[Collected data]

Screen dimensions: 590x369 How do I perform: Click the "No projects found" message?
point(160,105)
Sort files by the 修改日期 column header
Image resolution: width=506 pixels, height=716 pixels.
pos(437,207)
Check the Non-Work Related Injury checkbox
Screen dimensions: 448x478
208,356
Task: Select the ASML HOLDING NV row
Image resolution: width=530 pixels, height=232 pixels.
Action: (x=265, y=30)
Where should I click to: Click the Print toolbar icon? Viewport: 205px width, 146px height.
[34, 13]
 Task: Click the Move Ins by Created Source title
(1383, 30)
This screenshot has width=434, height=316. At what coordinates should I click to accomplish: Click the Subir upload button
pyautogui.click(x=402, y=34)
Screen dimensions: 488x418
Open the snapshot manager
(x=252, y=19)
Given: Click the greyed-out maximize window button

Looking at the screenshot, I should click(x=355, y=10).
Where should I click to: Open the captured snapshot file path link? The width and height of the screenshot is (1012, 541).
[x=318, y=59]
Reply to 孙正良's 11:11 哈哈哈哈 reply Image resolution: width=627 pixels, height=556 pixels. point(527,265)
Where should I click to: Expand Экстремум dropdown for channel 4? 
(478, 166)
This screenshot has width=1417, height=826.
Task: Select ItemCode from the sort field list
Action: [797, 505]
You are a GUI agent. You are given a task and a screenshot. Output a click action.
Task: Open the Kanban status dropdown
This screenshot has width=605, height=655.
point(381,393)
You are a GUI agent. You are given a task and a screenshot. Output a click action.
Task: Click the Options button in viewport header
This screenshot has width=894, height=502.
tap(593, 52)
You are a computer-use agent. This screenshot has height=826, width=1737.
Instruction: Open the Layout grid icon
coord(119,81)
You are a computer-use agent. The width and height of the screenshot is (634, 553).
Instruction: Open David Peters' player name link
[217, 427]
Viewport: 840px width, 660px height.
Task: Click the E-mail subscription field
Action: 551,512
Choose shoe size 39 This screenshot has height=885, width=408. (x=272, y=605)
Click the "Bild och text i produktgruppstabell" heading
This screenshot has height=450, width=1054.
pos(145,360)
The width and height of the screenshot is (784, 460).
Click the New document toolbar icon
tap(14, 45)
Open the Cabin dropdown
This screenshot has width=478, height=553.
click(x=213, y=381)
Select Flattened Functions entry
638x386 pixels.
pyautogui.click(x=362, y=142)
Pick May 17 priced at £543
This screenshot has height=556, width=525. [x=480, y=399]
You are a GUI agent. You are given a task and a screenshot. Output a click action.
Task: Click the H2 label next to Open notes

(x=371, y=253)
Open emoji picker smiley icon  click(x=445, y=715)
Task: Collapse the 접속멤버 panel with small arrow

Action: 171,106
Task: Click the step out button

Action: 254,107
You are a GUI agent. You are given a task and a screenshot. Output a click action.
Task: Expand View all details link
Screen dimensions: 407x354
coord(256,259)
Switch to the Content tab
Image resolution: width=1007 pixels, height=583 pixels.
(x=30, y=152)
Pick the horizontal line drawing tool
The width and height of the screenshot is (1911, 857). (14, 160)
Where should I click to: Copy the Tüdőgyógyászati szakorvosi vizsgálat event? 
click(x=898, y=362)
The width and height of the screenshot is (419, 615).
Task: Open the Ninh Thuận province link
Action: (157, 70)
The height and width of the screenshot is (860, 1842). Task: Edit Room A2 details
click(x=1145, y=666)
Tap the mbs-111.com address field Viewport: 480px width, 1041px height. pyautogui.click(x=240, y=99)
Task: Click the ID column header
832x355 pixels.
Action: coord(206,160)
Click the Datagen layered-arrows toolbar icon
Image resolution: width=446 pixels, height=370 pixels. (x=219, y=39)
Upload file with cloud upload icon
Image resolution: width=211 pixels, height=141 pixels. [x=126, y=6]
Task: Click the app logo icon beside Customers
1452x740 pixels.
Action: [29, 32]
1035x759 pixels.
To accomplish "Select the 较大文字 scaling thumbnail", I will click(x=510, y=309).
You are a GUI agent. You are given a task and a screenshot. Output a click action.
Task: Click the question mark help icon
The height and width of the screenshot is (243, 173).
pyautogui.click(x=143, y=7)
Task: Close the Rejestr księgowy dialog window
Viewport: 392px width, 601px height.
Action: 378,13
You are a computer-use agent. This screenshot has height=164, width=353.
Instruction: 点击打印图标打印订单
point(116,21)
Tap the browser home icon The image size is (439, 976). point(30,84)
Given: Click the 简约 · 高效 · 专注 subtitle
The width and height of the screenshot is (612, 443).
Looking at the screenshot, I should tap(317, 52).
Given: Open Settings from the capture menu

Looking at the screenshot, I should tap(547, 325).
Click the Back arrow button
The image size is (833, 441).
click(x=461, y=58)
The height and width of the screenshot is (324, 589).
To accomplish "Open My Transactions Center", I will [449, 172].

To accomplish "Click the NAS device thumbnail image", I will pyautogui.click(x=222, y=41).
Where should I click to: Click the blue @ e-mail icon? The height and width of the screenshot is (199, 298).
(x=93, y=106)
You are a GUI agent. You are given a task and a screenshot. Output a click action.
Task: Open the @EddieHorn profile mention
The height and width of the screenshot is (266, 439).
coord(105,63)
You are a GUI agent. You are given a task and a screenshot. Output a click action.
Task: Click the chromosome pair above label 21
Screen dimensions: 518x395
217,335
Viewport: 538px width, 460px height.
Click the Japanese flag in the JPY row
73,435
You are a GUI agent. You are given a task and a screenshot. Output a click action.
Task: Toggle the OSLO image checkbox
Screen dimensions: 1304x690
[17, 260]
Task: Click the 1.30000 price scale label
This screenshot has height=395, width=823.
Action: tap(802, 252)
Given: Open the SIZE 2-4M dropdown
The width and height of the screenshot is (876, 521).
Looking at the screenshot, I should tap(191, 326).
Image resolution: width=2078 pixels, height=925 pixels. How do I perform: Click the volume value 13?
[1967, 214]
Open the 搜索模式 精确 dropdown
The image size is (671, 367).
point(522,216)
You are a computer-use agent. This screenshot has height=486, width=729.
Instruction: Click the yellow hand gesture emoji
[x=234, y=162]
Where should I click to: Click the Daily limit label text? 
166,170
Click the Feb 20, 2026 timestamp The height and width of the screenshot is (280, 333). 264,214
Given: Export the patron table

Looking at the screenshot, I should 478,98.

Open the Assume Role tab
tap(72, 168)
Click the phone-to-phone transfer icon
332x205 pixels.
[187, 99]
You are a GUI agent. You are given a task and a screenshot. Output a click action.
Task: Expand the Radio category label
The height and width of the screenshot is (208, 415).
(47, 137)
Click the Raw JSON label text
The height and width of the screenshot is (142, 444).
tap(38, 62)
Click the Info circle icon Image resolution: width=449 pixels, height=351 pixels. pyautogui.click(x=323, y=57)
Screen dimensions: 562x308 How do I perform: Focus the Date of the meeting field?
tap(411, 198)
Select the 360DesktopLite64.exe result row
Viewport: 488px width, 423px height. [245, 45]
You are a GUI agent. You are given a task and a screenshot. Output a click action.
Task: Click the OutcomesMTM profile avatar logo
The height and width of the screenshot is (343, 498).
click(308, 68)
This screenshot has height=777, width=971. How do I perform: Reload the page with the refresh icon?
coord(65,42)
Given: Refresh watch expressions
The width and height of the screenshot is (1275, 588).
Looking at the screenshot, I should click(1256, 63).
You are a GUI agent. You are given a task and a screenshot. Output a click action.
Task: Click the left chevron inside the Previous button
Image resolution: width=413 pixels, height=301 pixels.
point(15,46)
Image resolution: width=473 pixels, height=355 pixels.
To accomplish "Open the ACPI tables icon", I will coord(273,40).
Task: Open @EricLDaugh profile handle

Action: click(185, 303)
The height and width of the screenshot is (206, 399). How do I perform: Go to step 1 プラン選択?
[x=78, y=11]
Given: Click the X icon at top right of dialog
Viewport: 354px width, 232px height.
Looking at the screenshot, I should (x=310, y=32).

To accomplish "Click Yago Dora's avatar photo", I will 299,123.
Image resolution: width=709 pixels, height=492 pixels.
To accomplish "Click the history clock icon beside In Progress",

*WORK REQUIRED*
Set down, exactly as they appear, the line holding "Image resolution: width=473" and every line after it until the records end.

*ANSWER BOX*
Image resolution: width=473 pixels, height=355 pixels.
To accomplish "Open the ACPI tables icon", I will coord(273,40).
Task: Open @EricLDaugh profile handle

Action: click(185, 303)
The height and width of the screenshot is (206, 399). How do I perform: Go to step 1 プラン選択?
[x=78, y=11]
Given: Click the X icon at top right of dialog
Viewport: 354px width, 232px height.
Looking at the screenshot, I should (x=310, y=32).

To accomplish "Click Yago Dora's avatar photo", I will 299,123.
Image resolution: width=709 pixels, height=492 pixels.
To accomplish "Click the history clock icon beside In Progress",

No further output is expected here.